Getting ill when you're travelling can spoil your entire holiday experience. Fortunately, there are things you can do to reduce your chances of getting sick during your trip. Read on to learn more.
The physical exhaustion that often accompanies long journeys can temporarily weaken your immune system and make you more susceptible to catching a cold, the flu or other infections that your body would normally be able to fight off.
This means that if you come into contact with bacteria or viruses by, for example, touching a contaminated door handle before you get onto the plane, and you then proceed to use your hands to eat a sandwich during your flight, you could end up ingesting some harmful pathogens and coming down with food poisoning or the flu within a matter of hours.
As such, it is important to be scrupulous when it comes to hand hygiene. This is easier said than done when you're travelling, as there isn't always a nearby bathroom where you can wash your hands before you eat.
The solution to this is to pack several travel-sized bottles of hand sanitiser in your luggage and to reapply this gel regularly throughout the course of your journey. Additionally, it might be worth packing some antibacterial wipes so that you quickly and easily can sanitise the surfaces on which you intend to eat or wipe down your phone before it comes into contact with your face.

━━━━━━━━━━━━━━━━

### Things to do
- A) Answer these about the passage on avoiding illness while traveling:
(i) What effect can the exhaustion of long journeys have on the immune system?
(ii) Why is good hand hygiene hard to keep up while traveling?
(iii) What does the passage suggest packing several of in your luggage?
- B) Write the next part of the passage on avoiding illness while traveling, starting after its final sentence.
The records are drawn from a separate source.

### Data for review
━━━━━━━━━━━━━━━━

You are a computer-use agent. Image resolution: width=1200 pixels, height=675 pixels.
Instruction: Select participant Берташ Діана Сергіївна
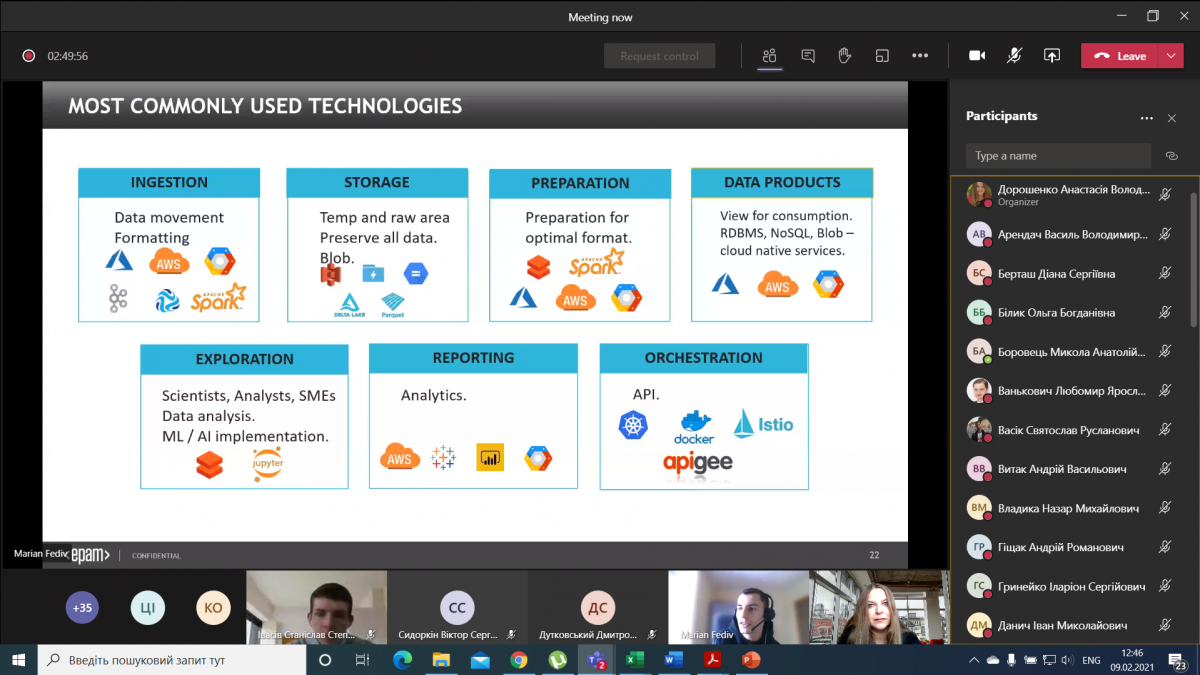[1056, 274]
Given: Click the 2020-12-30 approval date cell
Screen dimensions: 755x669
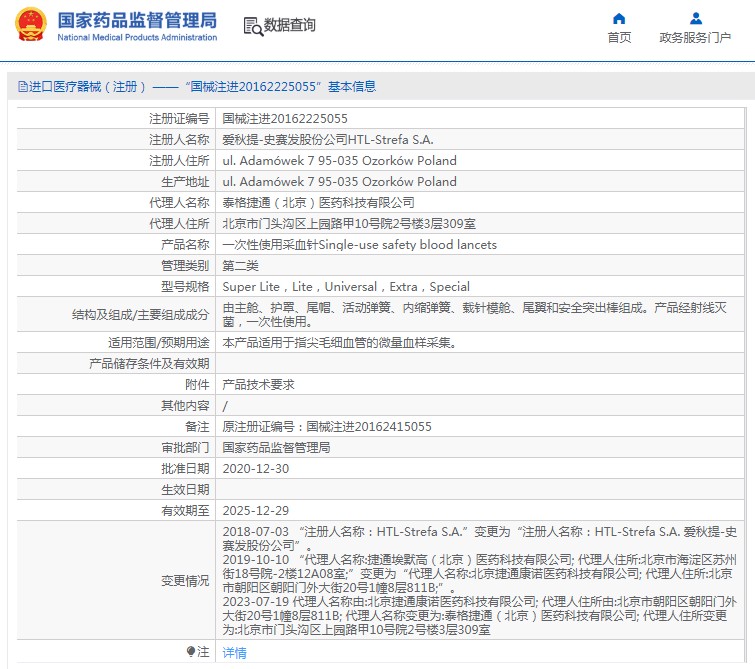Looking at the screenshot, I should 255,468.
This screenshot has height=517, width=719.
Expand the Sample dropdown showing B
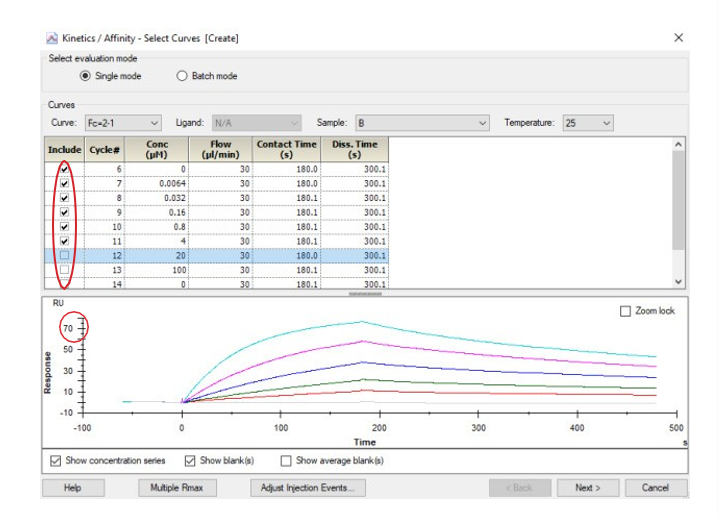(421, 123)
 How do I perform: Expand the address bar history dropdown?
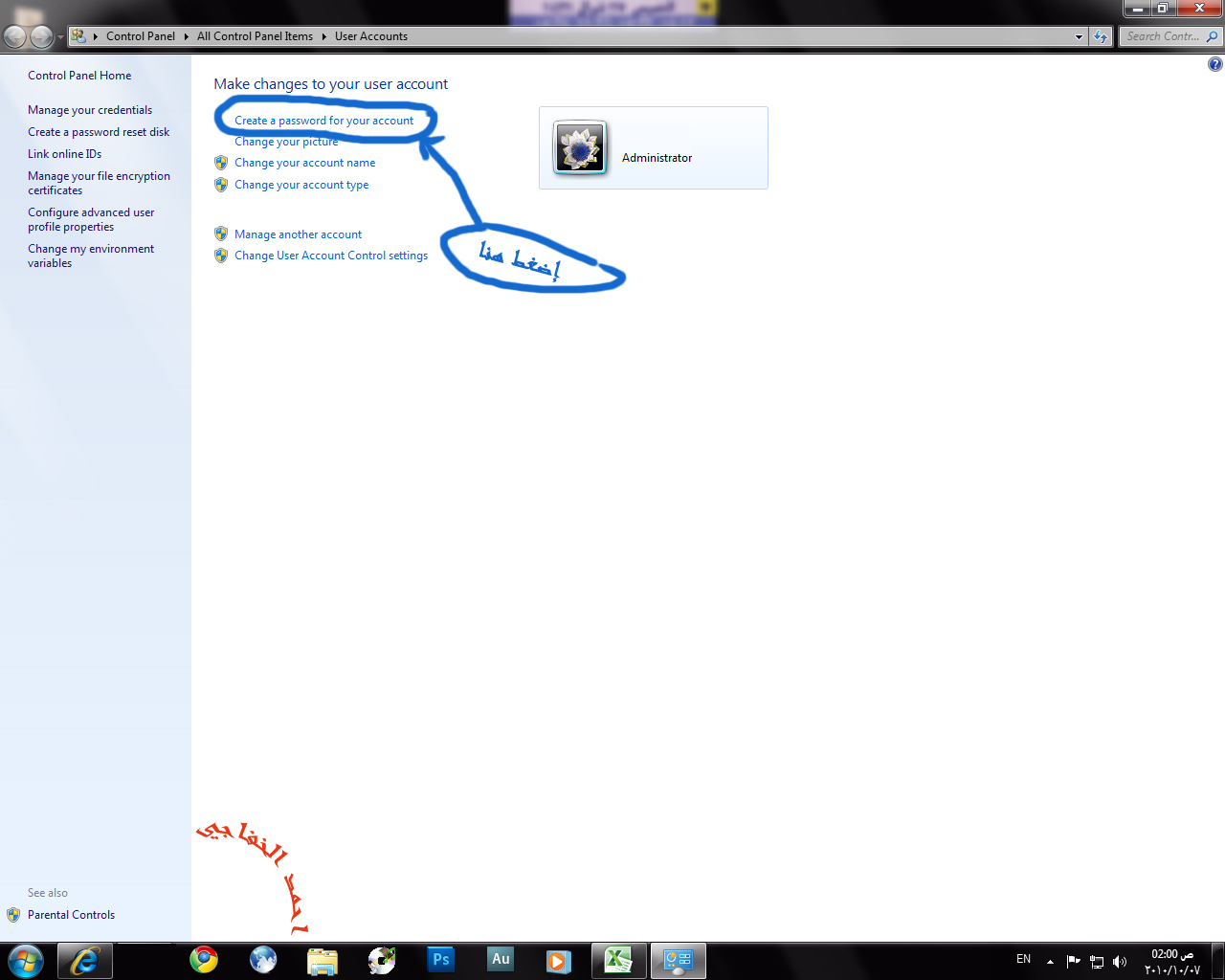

━━━━━━━━━━━━━━━━

### Responses
- A)
(i) It can temporarily weaken it.
(ii) There isn't always a nearby bathroom where you can wash your hands before you eat.
(iii) Travel-sized bottles of hand sanitiser.

- B)
Get vaccinated if necessary
There are certain countries in which you are more likely to be infected with diseases such as hepatitis A and B, rabies and meningococcal disease. These are serious conditions which, if contracted, would not only ruin your travel experience but could also leave you with long-term, life-threatening health problems.
As such, it is essential to visit a travel doctor before you leave so that they can determine which vaccinations (if any) you will require. These vaccinations will encourage your body to produce antibodies that will fight off certain types of diseases.
You should book your appointment with this doctor at least a month before you are due to go away, as some vaccinations only begin to provide protection a few weeks after they have been injected into a person's system. If you wait until the last minute to have your travel doctor vaccinate you, you could still end up contracting a disease during your travels.